## Task prompt
Every line of the data is to be output verbatim.
-- Source information follows --
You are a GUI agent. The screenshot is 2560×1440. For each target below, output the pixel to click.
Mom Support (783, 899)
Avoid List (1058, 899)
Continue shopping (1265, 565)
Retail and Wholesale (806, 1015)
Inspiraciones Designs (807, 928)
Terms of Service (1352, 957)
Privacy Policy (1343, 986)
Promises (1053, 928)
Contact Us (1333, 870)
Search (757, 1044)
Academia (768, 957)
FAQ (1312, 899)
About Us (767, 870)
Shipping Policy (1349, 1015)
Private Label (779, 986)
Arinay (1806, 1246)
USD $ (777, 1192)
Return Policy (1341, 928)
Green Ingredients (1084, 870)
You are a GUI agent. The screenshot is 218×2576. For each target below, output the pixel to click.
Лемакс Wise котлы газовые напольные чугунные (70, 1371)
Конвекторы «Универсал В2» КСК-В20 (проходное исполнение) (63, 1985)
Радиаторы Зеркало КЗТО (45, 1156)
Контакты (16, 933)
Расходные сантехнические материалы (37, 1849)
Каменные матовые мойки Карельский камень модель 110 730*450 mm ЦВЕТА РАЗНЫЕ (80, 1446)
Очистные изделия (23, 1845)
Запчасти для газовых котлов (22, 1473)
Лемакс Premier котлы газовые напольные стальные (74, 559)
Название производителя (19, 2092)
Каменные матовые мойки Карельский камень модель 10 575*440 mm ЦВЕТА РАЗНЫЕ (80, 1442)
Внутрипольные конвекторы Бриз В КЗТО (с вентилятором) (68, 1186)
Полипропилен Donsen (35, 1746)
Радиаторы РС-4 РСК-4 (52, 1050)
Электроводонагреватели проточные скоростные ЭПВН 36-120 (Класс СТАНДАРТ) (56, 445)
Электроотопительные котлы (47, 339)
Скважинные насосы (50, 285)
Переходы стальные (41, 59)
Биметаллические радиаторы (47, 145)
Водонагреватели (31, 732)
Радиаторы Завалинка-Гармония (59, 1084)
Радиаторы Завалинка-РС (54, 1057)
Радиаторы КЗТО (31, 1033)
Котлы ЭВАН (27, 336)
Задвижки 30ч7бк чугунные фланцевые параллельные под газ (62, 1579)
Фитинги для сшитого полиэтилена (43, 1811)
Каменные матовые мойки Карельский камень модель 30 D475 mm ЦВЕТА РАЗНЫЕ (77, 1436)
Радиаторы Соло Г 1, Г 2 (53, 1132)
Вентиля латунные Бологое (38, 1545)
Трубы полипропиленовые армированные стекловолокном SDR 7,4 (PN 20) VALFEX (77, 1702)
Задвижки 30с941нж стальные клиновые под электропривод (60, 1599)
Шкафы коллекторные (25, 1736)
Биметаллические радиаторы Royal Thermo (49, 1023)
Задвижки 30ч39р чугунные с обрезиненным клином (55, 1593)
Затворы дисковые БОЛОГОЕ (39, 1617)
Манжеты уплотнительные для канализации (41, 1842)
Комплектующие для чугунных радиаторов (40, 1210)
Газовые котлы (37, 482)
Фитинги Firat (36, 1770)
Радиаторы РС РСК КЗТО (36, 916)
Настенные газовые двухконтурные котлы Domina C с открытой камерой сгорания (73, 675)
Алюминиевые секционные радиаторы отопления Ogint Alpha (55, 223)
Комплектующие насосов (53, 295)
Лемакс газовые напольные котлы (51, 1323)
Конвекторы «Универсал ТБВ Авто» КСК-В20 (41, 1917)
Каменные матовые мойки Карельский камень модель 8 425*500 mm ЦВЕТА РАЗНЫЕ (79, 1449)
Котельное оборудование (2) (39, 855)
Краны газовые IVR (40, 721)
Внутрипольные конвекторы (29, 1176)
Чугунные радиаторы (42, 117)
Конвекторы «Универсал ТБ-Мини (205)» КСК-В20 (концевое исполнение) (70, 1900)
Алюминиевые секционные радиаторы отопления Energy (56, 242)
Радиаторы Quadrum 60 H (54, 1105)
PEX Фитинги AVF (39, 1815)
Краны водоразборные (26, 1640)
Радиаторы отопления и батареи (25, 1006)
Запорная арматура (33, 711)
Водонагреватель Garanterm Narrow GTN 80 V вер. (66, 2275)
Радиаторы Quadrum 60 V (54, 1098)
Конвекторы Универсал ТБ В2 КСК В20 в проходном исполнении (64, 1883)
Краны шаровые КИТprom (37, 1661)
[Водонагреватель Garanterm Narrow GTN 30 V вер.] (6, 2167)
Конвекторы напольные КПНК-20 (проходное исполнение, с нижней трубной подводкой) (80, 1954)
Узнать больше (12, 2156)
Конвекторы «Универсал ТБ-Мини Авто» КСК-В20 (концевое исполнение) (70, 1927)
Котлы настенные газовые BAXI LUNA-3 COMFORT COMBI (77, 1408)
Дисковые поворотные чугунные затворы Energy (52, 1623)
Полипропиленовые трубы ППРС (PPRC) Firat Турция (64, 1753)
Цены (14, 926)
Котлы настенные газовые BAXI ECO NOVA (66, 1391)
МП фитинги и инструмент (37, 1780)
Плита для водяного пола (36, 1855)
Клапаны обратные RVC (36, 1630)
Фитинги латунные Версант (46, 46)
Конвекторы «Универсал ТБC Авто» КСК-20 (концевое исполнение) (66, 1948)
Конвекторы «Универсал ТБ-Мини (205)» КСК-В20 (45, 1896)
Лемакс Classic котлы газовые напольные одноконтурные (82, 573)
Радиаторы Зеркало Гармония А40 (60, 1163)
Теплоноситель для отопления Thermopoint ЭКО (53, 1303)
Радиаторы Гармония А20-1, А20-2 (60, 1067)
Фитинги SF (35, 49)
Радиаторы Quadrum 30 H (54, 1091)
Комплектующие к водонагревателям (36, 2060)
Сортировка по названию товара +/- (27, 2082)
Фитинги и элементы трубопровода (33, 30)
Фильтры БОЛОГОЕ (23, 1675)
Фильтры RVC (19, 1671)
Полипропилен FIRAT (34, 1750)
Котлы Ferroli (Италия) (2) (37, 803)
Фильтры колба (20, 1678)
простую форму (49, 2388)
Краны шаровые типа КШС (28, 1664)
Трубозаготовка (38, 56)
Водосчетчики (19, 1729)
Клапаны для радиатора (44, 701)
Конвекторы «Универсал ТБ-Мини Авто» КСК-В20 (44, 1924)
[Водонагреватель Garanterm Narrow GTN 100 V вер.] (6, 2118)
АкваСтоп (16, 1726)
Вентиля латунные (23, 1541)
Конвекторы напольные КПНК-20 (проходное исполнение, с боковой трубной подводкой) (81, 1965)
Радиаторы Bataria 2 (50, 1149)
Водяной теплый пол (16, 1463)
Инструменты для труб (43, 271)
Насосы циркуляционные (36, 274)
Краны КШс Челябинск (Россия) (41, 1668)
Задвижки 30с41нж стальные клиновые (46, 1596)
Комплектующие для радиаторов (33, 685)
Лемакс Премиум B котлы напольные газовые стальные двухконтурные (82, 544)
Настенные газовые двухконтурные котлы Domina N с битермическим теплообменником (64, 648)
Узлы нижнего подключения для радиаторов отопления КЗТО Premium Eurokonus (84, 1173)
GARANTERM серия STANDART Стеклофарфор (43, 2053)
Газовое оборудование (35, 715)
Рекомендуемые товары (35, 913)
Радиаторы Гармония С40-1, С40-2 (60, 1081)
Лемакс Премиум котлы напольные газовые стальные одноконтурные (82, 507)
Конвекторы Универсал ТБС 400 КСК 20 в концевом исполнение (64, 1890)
-- Source information concluded --
## Task result
You are a GUI agent. The screenshot is 2560×1440. For each target below, output the pixel to click.
Mom Support (783, 899)
Avoid List (1058, 899)
Continue shopping (1265, 565)
Retail and Wholesale (806, 1015)
Inspiraciones Designs (807, 928)
Terms of Service (1352, 957)
Privacy Policy (1343, 986)
Promises (1053, 928)
Contact Us (1333, 870)
Search (757, 1044)
Academia (768, 957)
FAQ (1312, 899)
About Us (767, 870)
Shipping Policy (1349, 1015)
Private Label (779, 986)
Arinay (1806, 1246)
USD $ (777, 1192)
Return Policy (1341, 928)
Green Ingredients (1084, 870)
You are a GUI agent. The screenshot is 218×2576. For each target below, output the pixel to click.
Лемакс Wise котлы газовые напольные чугунные (70, 1371)
Конвекторы «Универсал В2» КСК-В20 (проходное исполнение) (63, 1985)
Радиаторы Зеркало КЗТО (45, 1156)
Контакты (16, 933)
Расходные сантехнические материалы (37, 1849)
Каменные матовые мойки Карельский камень модель 110 730*450 mm ЦВЕТА РАЗНЫЕ (80, 1446)
Очистные изделия (23, 1845)
Запчасти для газовых котлов (22, 1473)
Лемакс Premier котлы газовые напольные стальные (74, 559)
Название производителя (19, 2092)
Каменные матовые мойки Карельский камень модель 10 575*440 mm ЦВЕТА РАЗНЫЕ (80, 1442)
Внутрипольные конвекторы Бриз В КЗТО (с вентилятором) (68, 1186)
Полипропилен Donsen (35, 1746)
Радиаторы РС-4 РСК-4 (52, 1050)
Электроводонагреватели проточные скоростные ЭПВН 36-120 (Класс СТАНДАРТ) (56, 445)
Электроотопительные котлы (47, 339)
Скважинные насосы (50, 285)
Переходы стальные (41, 59)
Биметаллические радиаторы (47, 145)
Водонагреватели (31, 732)
Радиаторы Завалинка-Гармония (59, 1084)
Радиаторы Завалинка-РС (54, 1057)
Радиаторы КЗТО (31, 1033)
Котлы ЭВАН (27, 336)
Задвижки 30ч7бк чугунные фланцевые параллельные под газ (62, 1579)
Фитинги для сшитого полиэтилена (43, 1811)
Каменные матовые мойки Карельский камень модель 30 D475 mm ЦВЕТА РАЗНЫЕ (77, 1436)
Радиаторы Соло Г 1, Г 2 (53, 1132)
Вентиля латунные Бологое (38, 1545)
Трубы полипропиленовые армированные стекловолокном SDR 7,4 (PN 20) VALFEX (77, 1702)
Задвижки 30с941нж стальные клиновые под электропривод (60, 1599)
Шкафы коллекторные (25, 1736)
Биметаллические радиаторы Royal Thermo (49, 1023)
Задвижки 30ч39р чугунные с обрезиненным клином (55, 1593)
Затворы дисковые БОЛОГОЕ (39, 1617)
Манжеты уплотнительные для канализации (41, 1842)
Комплектующие для чугунных радиаторов (40, 1210)
Газовые котлы (37, 482)
Фитинги Firat (36, 1770)
Радиаторы РС РСК КЗТО (36, 916)
Настенные газовые двухконтурные котлы Domina C с открытой камерой сгорания (73, 675)
Алюминиевые секционные радиаторы отопления Ogint Alpha (55, 223)
Комплектующие насосов (53, 295)
Лемакс газовые напольные котлы (51, 1323)
Конвекторы «Универсал ТБВ Авто» КСК-В20 (41, 1917)
Каменные матовые мойки Карельский камень модель 8 425*500 mm ЦВЕТА РАЗНЫЕ (79, 1449)
Котельное оборудование (2) (39, 855)
Краны газовые IVR (40, 721)
Внутрипольные конвекторы (29, 1176)
Чугунные радиаторы (42, 117)
Конвекторы «Универсал ТБ-Мини (205)» КСК-В20 (концевое исполнение) (70, 1900)
Алюминиевые секционные радиаторы отопления Energy (56, 242)
Радиаторы Quadrum 60 H (54, 1105)
PEX Фитинги AVF (39, 1815)
Краны водоразборные (26, 1640)
Радиаторы отопления и батареи (25, 1006)
Запорная арматура (33, 711)
Водонагреватель Garanterm Narrow GTN 80 V вер. (66, 2275)
Радиаторы Quadrum 60 V (54, 1098)
Конвекторы Универсал ТБ В2 КСК В20 в проходном исполнении (64, 1883)
Краны шаровые КИТprom (37, 1661)
[Водонагреватель Garanterm Narrow GTN 30 V вер.] (6, 2167)
Конвекторы напольные КПНК-20 (проходное исполнение, с нижней трубной подводкой) (80, 1954)
Узнать больше (12, 2156)
Конвекторы «Универсал ТБ-Мини Авто» КСК-В20 (концевое исполнение) (70, 1927)
Котлы настенные газовые BAXI LUNA-3 COMFORT COMBI (77, 1408)
Дисковые поворотные чугунные затворы Energy (52, 1623)
Полипропиленовые трубы ППРС (PPRC) Firat Турция (64, 1753)
Цены (14, 926)
Котлы настенные газовые BAXI ECO NOVA (66, 1391)
МП фитинги и инструмент (37, 1780)
Плита для водяного пола (36, 1855)
Клапаны обратные RVC (36, 1630)
Фитинги латунные Версант (46, 46)
Конвекторы «Универсал ТБC Авто» КСК-20 (концевое исполнение) (66, 1948)
Конвекторы «Универсал ТБ-Мини (205)» КСК-В20 (45, 1896)
Лемакс Classic котлы газовые напольные одноконтурные (82, 573)
Радиаторы Зеркало Гармония А40 (60, 1163)
Теплоноситель для отопления Thermopoint ЭКО (53, 1303)
Радиаторы Гармония А20-1, А20-2 (60, 1067)
Фитинги SF (35, 49)
Радиаторы Quadrum 30 H (54, 1091)
Комплектующие к водонагревателям (36, 2060)
Сортировка по названию товара +/- (27, 2082)
Фитинги и элементы трубопровода (33, 30)
Фильтры БОЛОГОЕ (23, 1675)
Фильтры RVC (19, 1671)
Полипропилен FIRAT (34, 1750)
Котлы Ferroli (Италия) (2) (37, 803)
Фильтры колба (20, 1678)
простую форму (49, 2388)
Краны шаровые типа КШС (28, 1664)
Трубозаготовка (38, 56)
Водосчетчики (19, 1729)
Клапаны для радиатора (44, 701)
Конвекторы «Универсал ТБ-Мини Авто» КСК-В20 (44, 1924)
[Водонагреватель Garanterm Narrow GTN 100 V вер.] (6, 2118)
АкваСтоп (16, 1726)
Вентиля латунные (23, 1541)
Конвекторы напольные КПНК-20 (проходное исполнение, с боковой трубной подводкой) (81, 1965)
Радиаторы Bataria 2 (50, 1149)
Водяной теплый пол (16, 1463)
Инструменты для труб (43, 271)
Насосы циркуляционные (36, 274)
Краны КШс Челябинск (Россия) (41, 1668)
Задвижки 30с41нж стальные клиновые (46, 1596)
Комплектующие для радиаторов (33, 685)
Лемакс Премиум B котлы напольные газовые стальные двухконтурные (82, 544)
Настенные газовые двухконтурные котлы Domina N с битермическим теплообменником (64, 648)
Узлы нижнего подключения для радиаторов отопления КЗТО Premium Eurokonus (84, 1173)
GARANTERM серия STANDART Стеклофарфор (43, 2053)
Газовое оборудование (35, 715)
Рекомендуемые товары (35, 913)
Радиаторы Гармония С40-1, С40-2 (60, 1081)
Лемакс Премиум котлы напольные газовые стальные одноконтурные (82, 507)
Конвекторы Универсал ТБС 400 КСК 20 в концевом исполнение (64, 1890)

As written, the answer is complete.